Bununla birlikte, süpermarketten satın aldığınız et, daha ucuz kesimleri tercih etmediğiniz sürece, genellikle çok fazla kolajen sağlamaz.
Bağ dokusu, tendonlar, bağlar, deri, kıkırdak ve kemiklerde bulunur - bunların tümü genellikle düşük kaliteli etle ilişkilendirilir.
Glisin, kolajenden yapılan bir madde olan jelatinde de bol miktarda bulunur. Jelatin, pişirme ve gıda üretiminde yaygın olarak bir jelleştirici madde olarak kullanılır.
Jelatinin diyet kaynakları arasında jelatin tatlıları ve sakızlı ayılar bulunur. Aynı zamanda yoğurt, krem peynir, margarin ve dondurma gibi çeşitli gıda ürünlerinde katkı maddesidir.
Aşağıda glisinden zengin yiyeceklere bazı örnekler verilmiştir:
- Kuru jelatin tozu: 3.5 ons (100 gram) başına 19.1 gram
- Domuz derisinden atıştırmalıklar: 3.5 ons (100 gram) başına 11.9 gram
- Az yağlı susam unu: 3.5 ons (100 gram) başına 3.4 gram
- Tavuk derisi: 3.5 ons (100 gram) başına 3.3 gram
- Kurutulmuş yumurta akı: 3.5 ons (100 gram) başına 2.8 gram
- Pastırma: 3.5 ons (100 gram) başına 2.6 gram
- Yağsız sığır eti: 3,5 ons (100 gram) başına 2,2 gram
- Mürekkep balığı: 3.5 ons (100 gram) başına 2.0 gram
- Yağsız kuzu: 3.5 ons (100 gram) başına 1.8 gram
Glisin, gerekli bir amino asit değildir. Bu, hayatta kalmak için onu diyetinizden almanıza gerek olmadığı anlamına gelir. Aslında vücudunuz onu amino asit serinden üretebilir.
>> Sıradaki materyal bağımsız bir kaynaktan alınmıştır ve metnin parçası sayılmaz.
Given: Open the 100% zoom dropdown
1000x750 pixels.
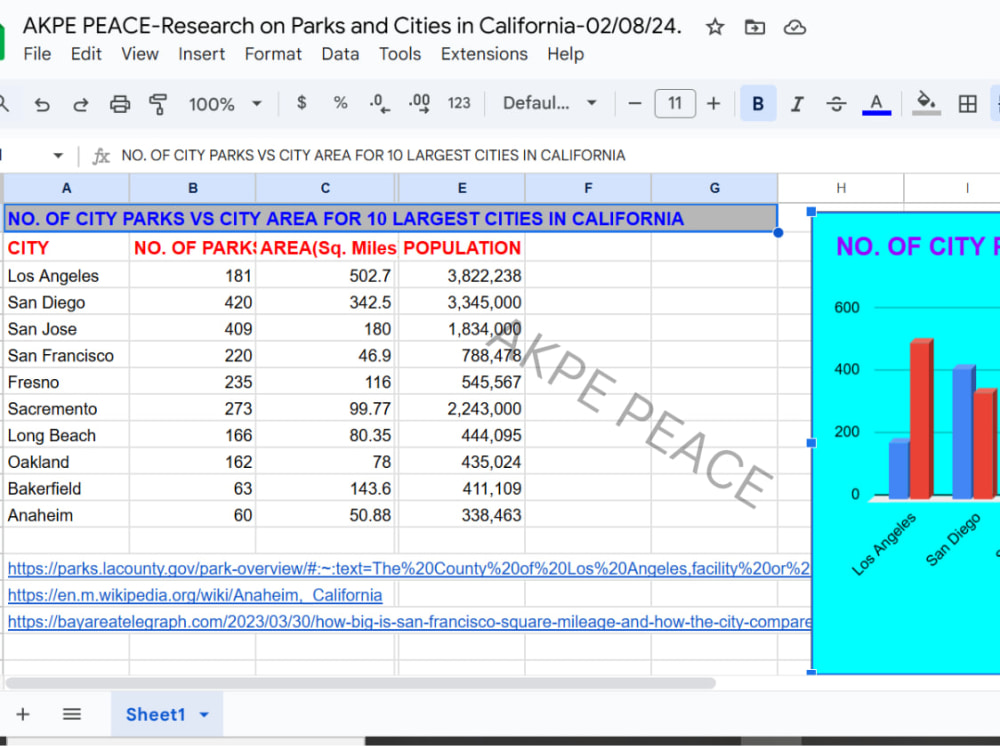Looking at the screenshot, I should tap(224, 104).
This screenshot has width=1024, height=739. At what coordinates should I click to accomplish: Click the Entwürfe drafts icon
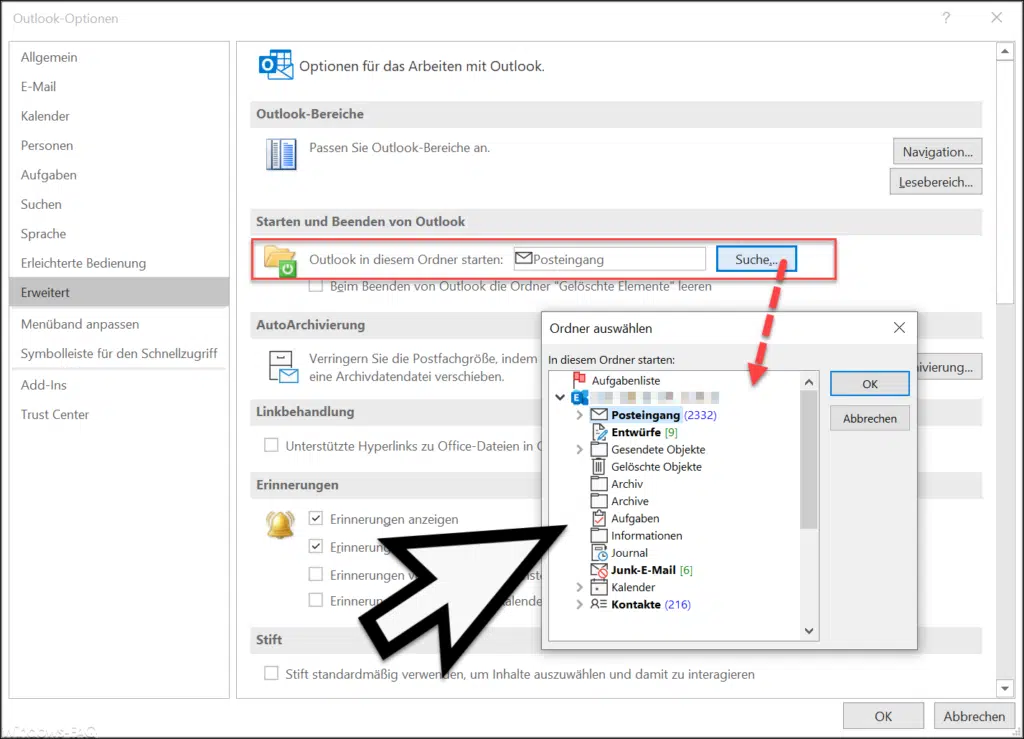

Yine de kanıtlar, serinden glisin sentezinin vücudunuzun bu amino aside olan tüm ihtiyacını karşılamayabileceğini gösteriyor. Bu nedenle diyetinizden belirli bir miktar almanız gerekebilir.
ÖZETMetiyonin, yumurta, deniz ürünleri ve ette bol miktarda bulunan önemli bir amino asittir. Glisin, ciltte, bağ dokusunda, bağlarda, tendonlarda, kıkırdakta ve kemiklerde yüksek miktarlarda bulunan esansiyel olmayan bir amino asittir.
Metiyoninle İlgili Sorun Nedir?
Kas eti, başka bir amino aside dönüştürülebilen metiyonin bakımından nispeten yüksektir: homosistein.
Metiyoninin aksine, homosistein gıdalarda bulunmaz. Başta karaciğerinizde olmak üzere diyet metiyonin metabolize edildiğinde vücudunuzda oluşur.
Aşırı metiyonin tüketimi, özellikle folat gibi bazı besin maddelerinde eksikseniz, kandaki yüksek homosistein seviyelerine yol açabilir.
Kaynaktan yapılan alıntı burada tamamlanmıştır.